Chromosome-Builder

Challenge:

The input to the problem is at most 50 DNA sequences (i.e, the character set is limited to T/C/G/A) whose length does not exceed 1000 characters. The sequences are given in FASTA format (https://en.wikipedia.org/wiki/FASTA_format). These sequences are all different fragments of one chromosome. The specific set of sequences you will get satisfy a very unique property: there exists a unique way to reconstruct the entire chromosome from these reads by gluing together pairs of reads that overlap by more than half their length. An example set of input strings is attached. The output of your program should be this unique sequence that contains each of the given input strings as a substring.

Example input:

>Frag_56
ATTAGACCTG
>Frag_57
CCTGCCGGAA
>Frag_58
AGACCTGCCG
>Frag_59
GCCGGAATAC

Example output:

~~ Reconstructed: Complete Chromosome ~~

Fragments:
Frag_56|Frag_58|Frag_57|Frag_59

Sequence:
ATTAGACCTGCCGGAATAC

Approach for solving:

Here are the broad steps:

  1. Parse the data set file and deserialize lines into a list of dna sequences

  2. Once we have a List of dna sequence, construct the chromosome as follows:
    a) get Right stitch:
    Take a reference DNA sequence from the list and recursively reconstruct the reference by iteratively joining a candidate dna sequence from the remaining list which has the maximum overlap of text in its beginning with the end portion of the reference of that iteration.

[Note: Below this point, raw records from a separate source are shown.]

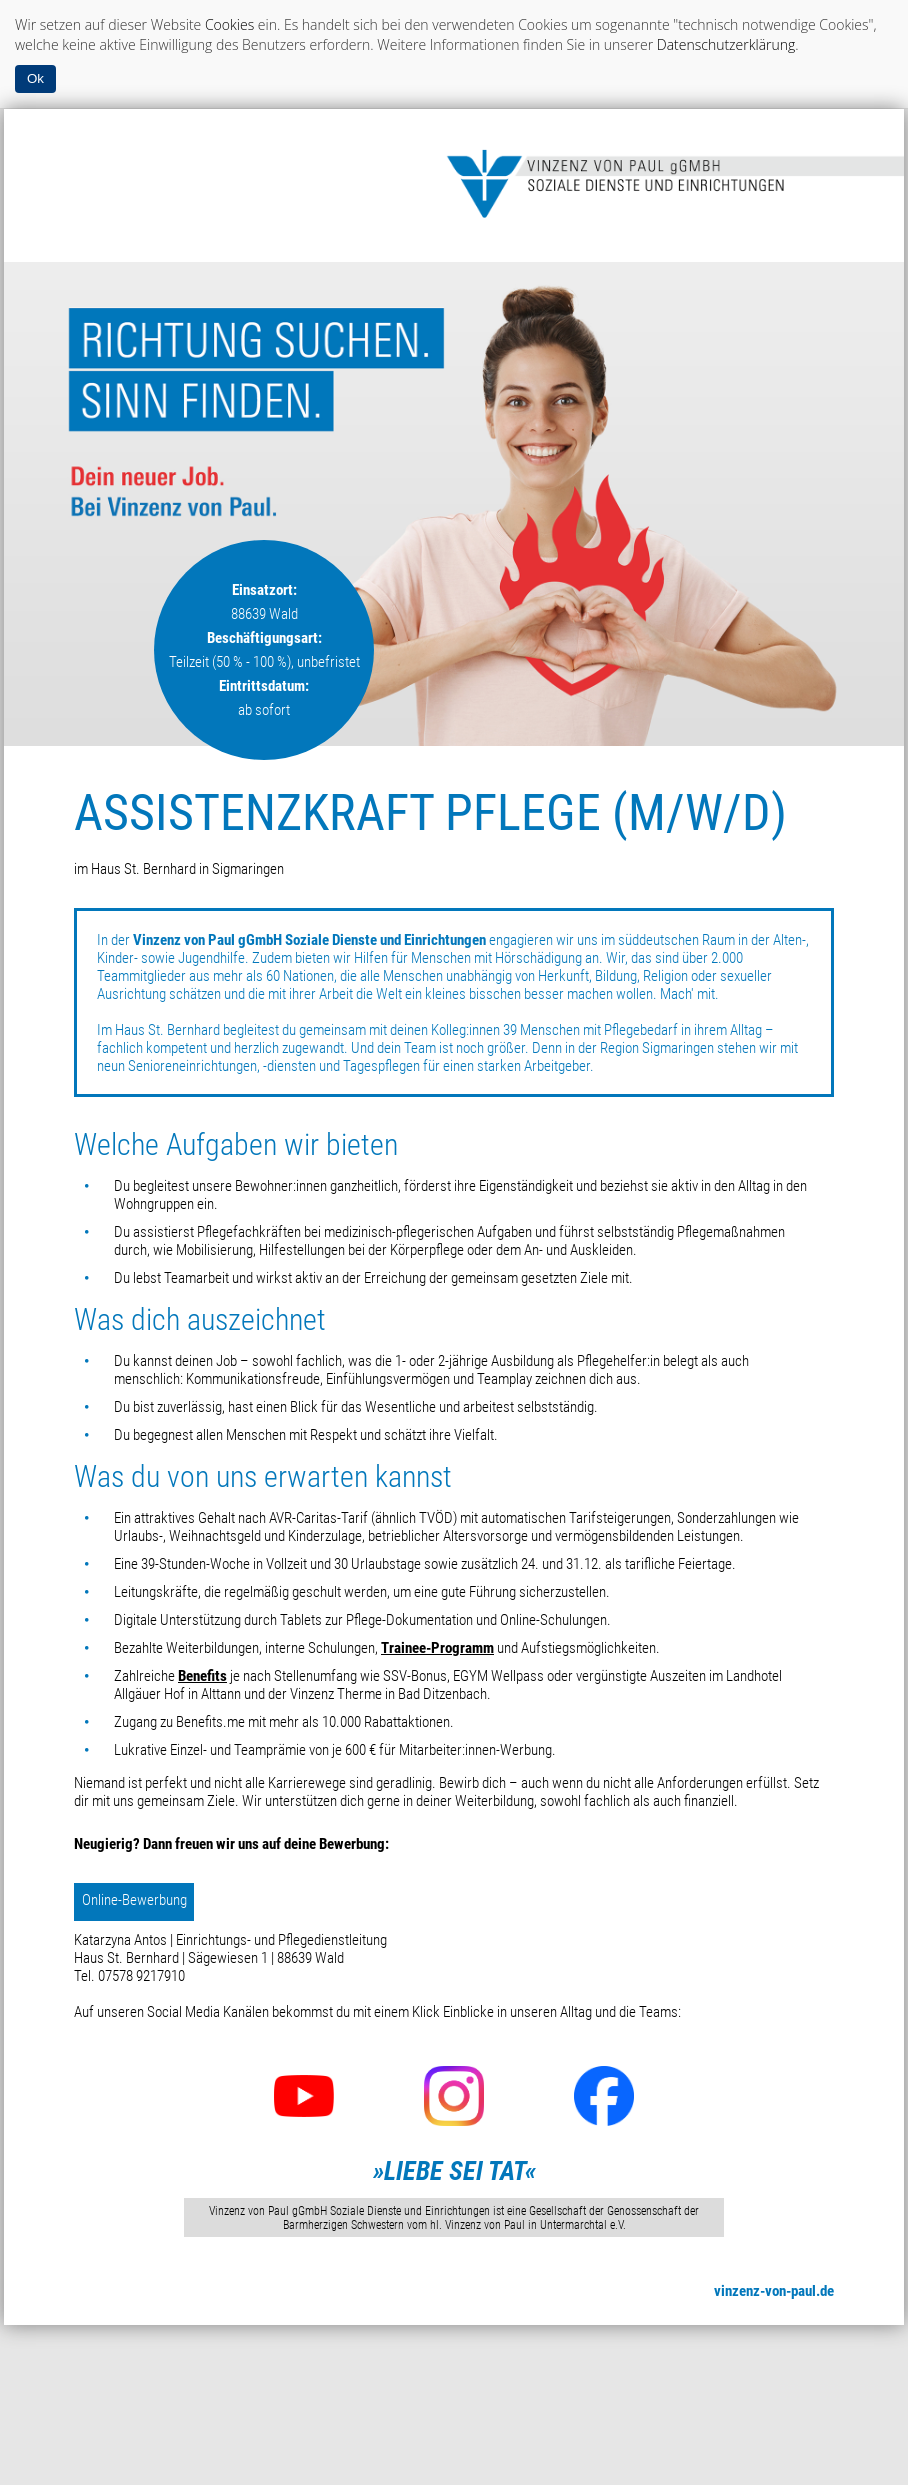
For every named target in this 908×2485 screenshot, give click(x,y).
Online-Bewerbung (134, 1900)
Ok (35, 78)
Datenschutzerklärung (726, 44)
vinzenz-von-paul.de (774, 2291)
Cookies (229, 24)
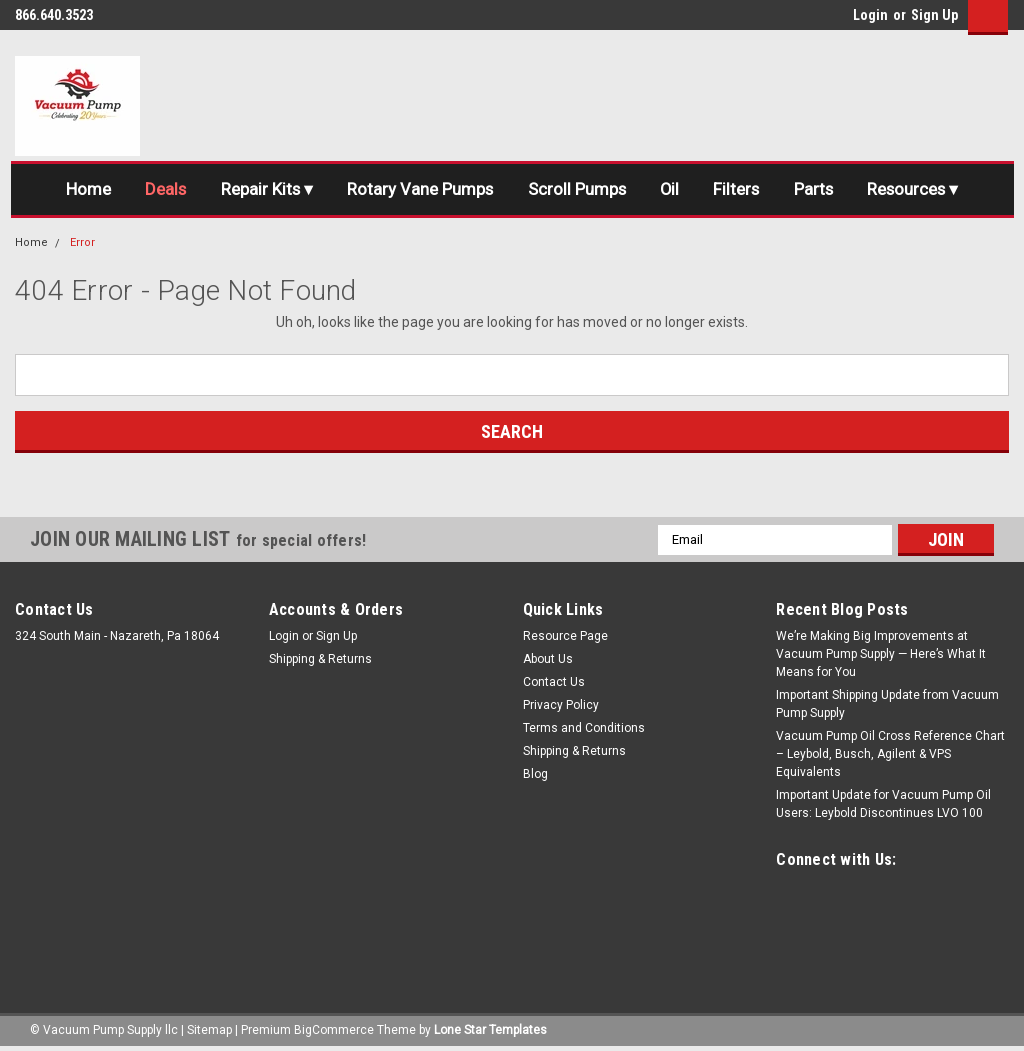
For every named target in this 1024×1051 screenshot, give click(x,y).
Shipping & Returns (320, 660)
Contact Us (554, 683)
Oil (671, 190)
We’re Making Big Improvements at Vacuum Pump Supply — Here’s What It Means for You (881, 655)
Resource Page (565, 637)
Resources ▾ (922, 190)
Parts (820, 190)
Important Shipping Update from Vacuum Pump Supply (887, 705)
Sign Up (934, 15)
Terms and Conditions (584, 729)
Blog (535, 775)
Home (77, 190)
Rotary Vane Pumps (416, 190)
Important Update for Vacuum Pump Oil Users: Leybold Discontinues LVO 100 (883, 805)
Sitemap (209, 1031)
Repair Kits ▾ (260, 190)
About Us (548, 660)
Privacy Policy (561, 706)
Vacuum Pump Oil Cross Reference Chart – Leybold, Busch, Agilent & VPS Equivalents (890, 755)
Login (870, 15)
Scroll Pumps (575, 190)
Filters (740, 190)
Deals (157, 190)
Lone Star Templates (490, 1031)
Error (82, 243)
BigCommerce (334, 1031)
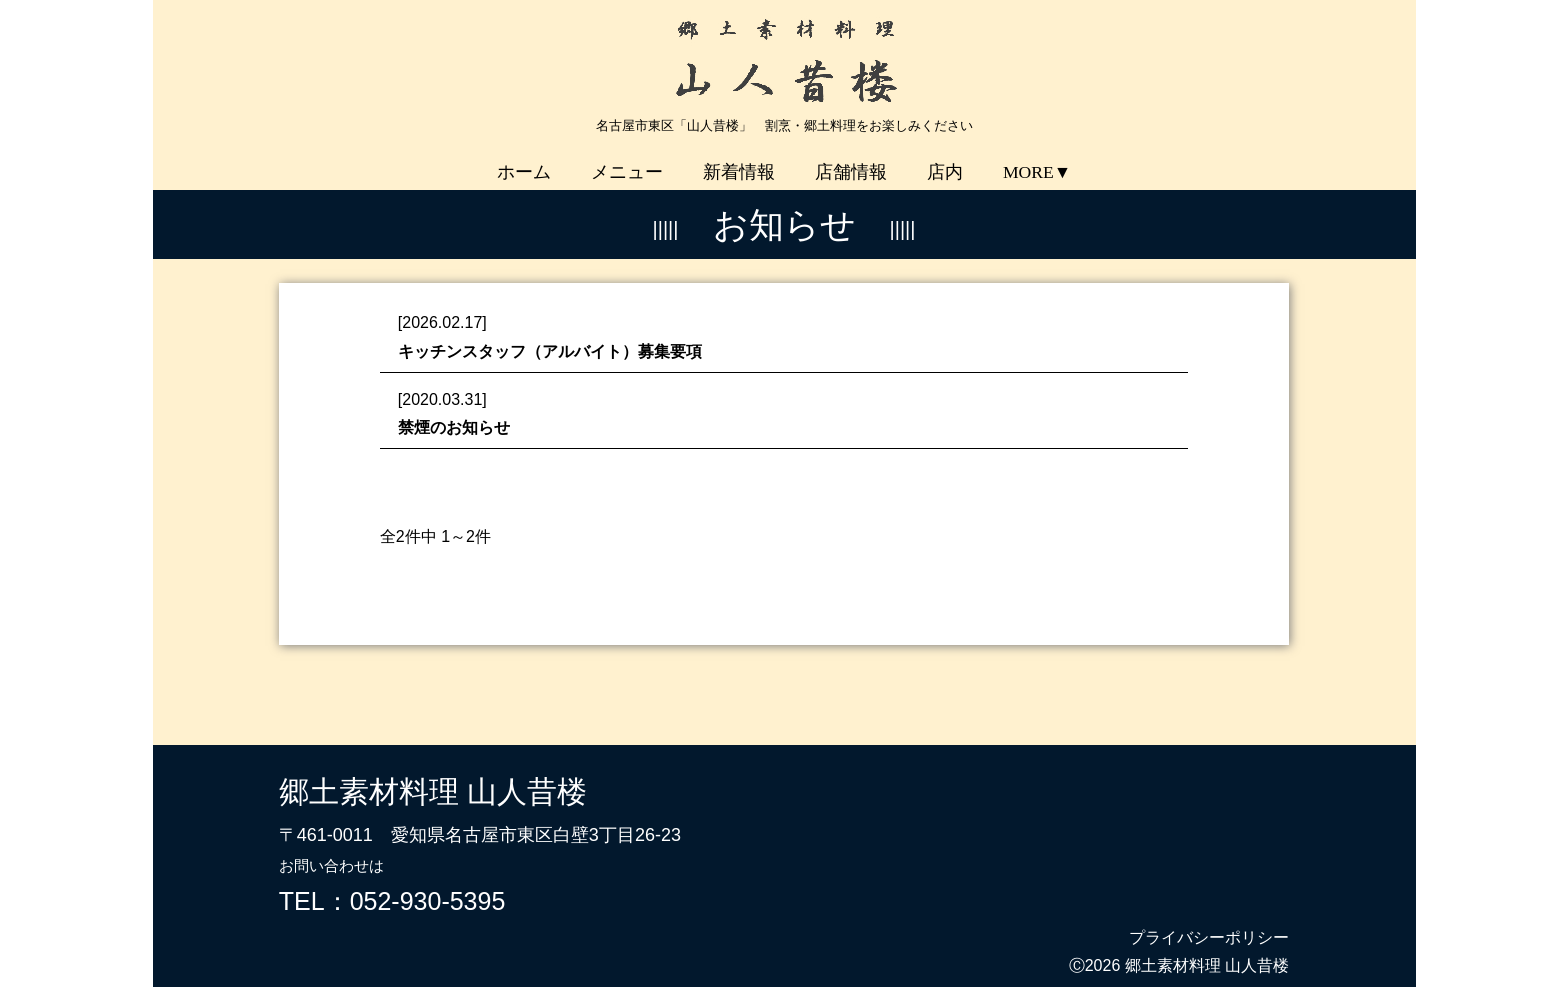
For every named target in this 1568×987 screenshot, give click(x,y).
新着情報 (739, 158)
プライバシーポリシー (1209, 923)
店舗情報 (851, 158)
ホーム (524, 158)
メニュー (627, 158)
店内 (945, 158)
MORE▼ (1037, 158)
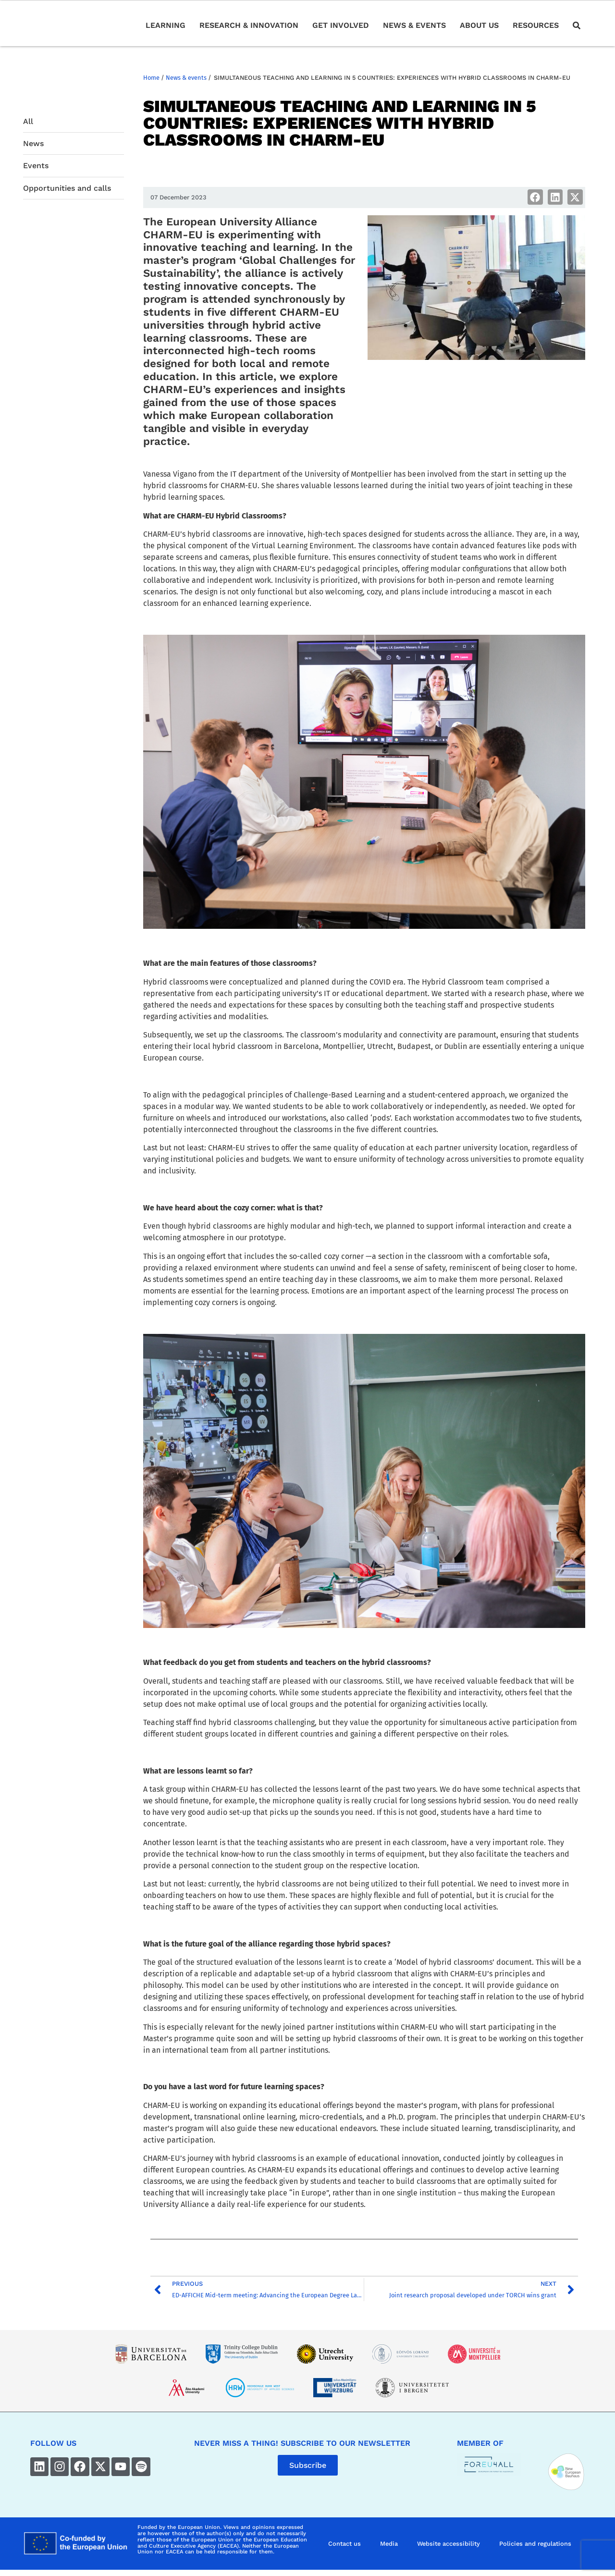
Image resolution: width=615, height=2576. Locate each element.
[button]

    b) Filter the used fragments

    c) get Left Stitch:
    Take the right stitch produced in a) as reference and remaining fragments as the list of dna sequences. Now, recursively reconstruct this reference by iteratively joining a candidate dna sequence from the remaining list which has the maximum overlap of text in its ending with the beginning portion of the reference of that iteration.

    d) In case all dna sequences are utlized a Chromose is created, else a DNA Sequence is generated.

Miscellaneous:

There is a possibility that there could be a mutation in gene collection, which would cause a noisy pattern in the gene, breaking the longest common subsequence match between two DNA sequences. To tackle this, we might be able to use string matching algorithms like Ratcliff-Obershelp to ensure that noise does not affect the matching.